--- Data ---

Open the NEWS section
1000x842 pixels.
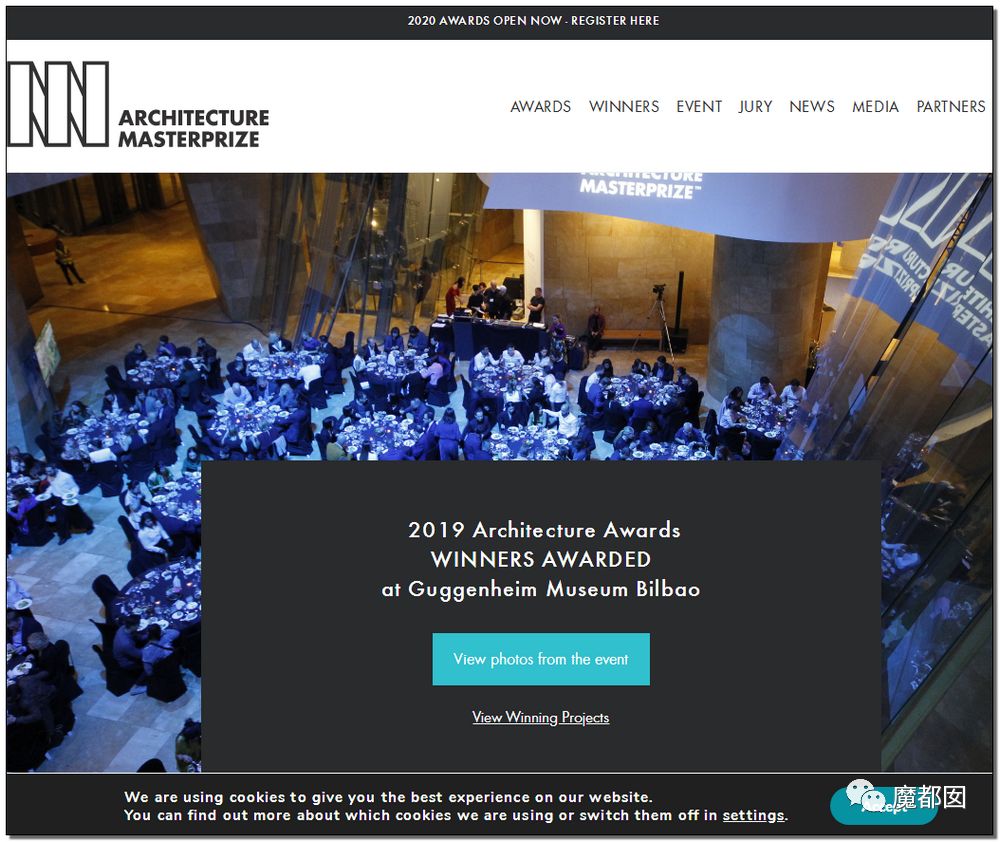[812, 107]

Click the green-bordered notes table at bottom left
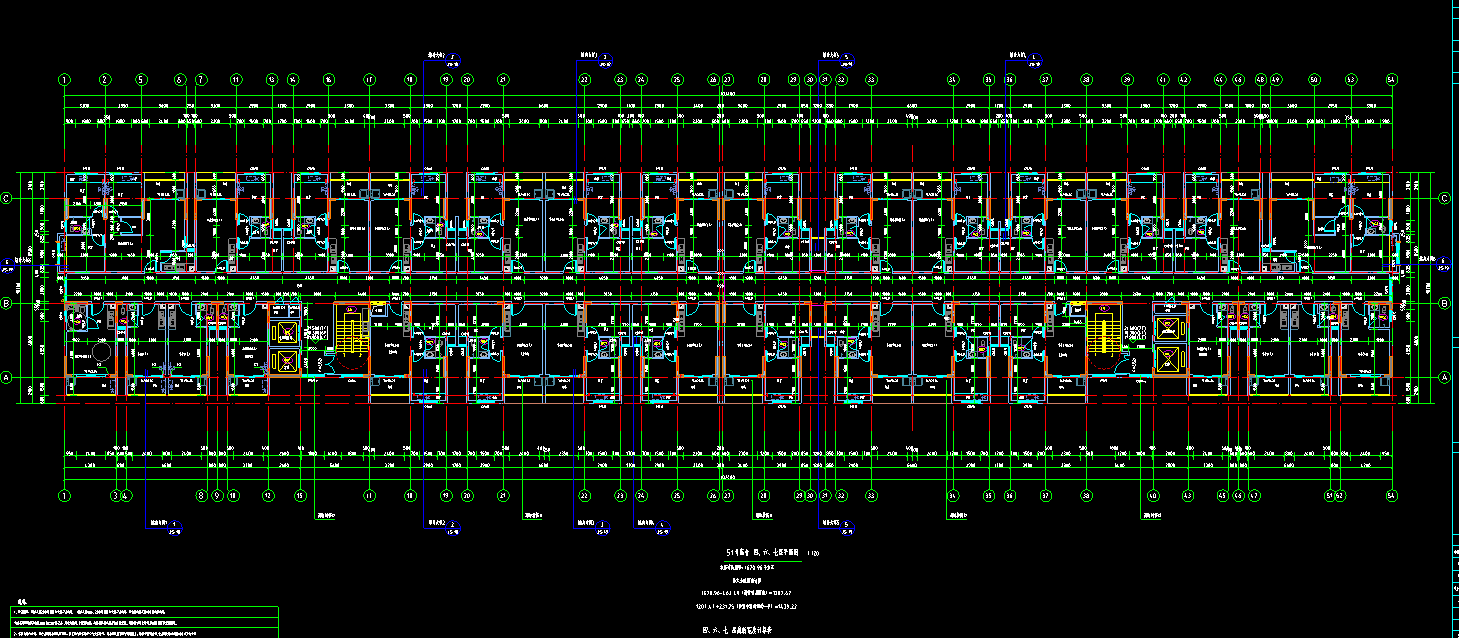coord(140,621)
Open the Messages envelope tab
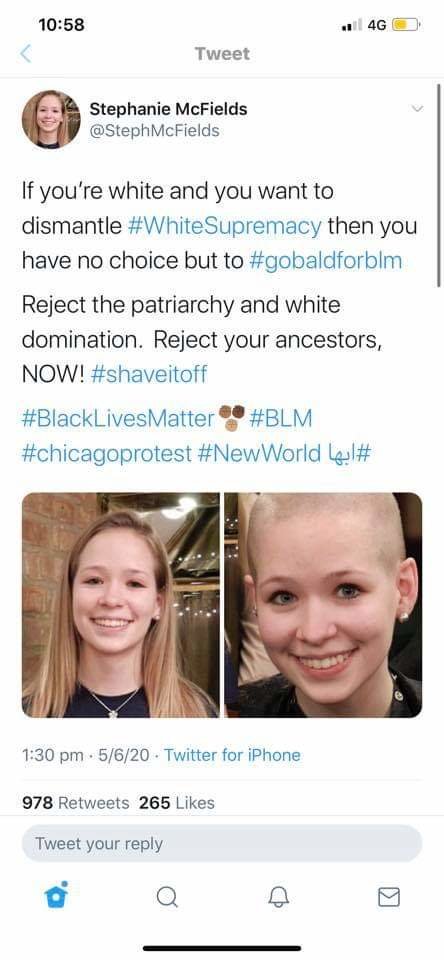This screenshot has width=444, height=960. 388,897
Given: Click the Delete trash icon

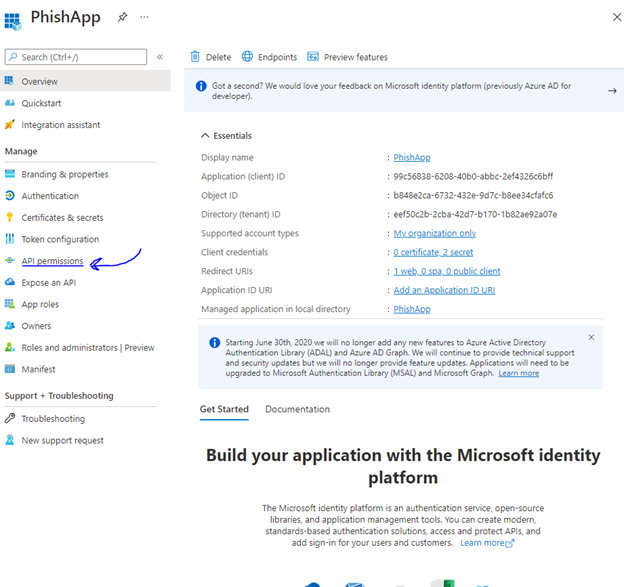Looking at the screenshot, I should coord(196,57).
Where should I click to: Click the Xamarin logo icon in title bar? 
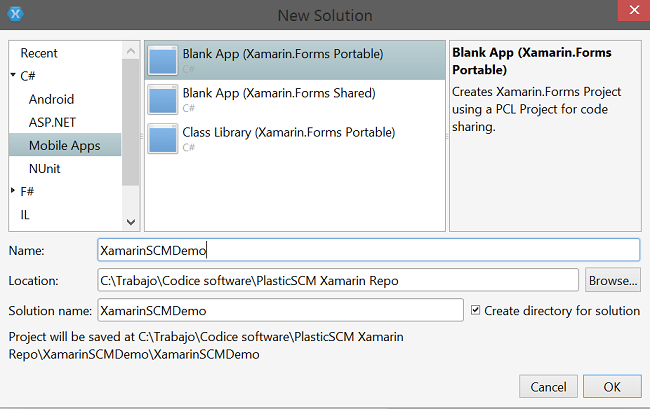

--- What you are asked to do ---
None of the pictures should be kept; reproduce all the remaining material exactly.

--- Response box ---
Open the NEWS section
1000x842 pixels.
[812, 107]

Click the green-bordered notes table at bottom left
coord(140,621)
Open the Messages envelope tab
This screenshot has width=444, height=960. 388,897
Given: Click the Delete trash icon

Looking at the screenshot, I should coord(196,57).
Where should I click to: Click the Xamarin logo icon in title bar? 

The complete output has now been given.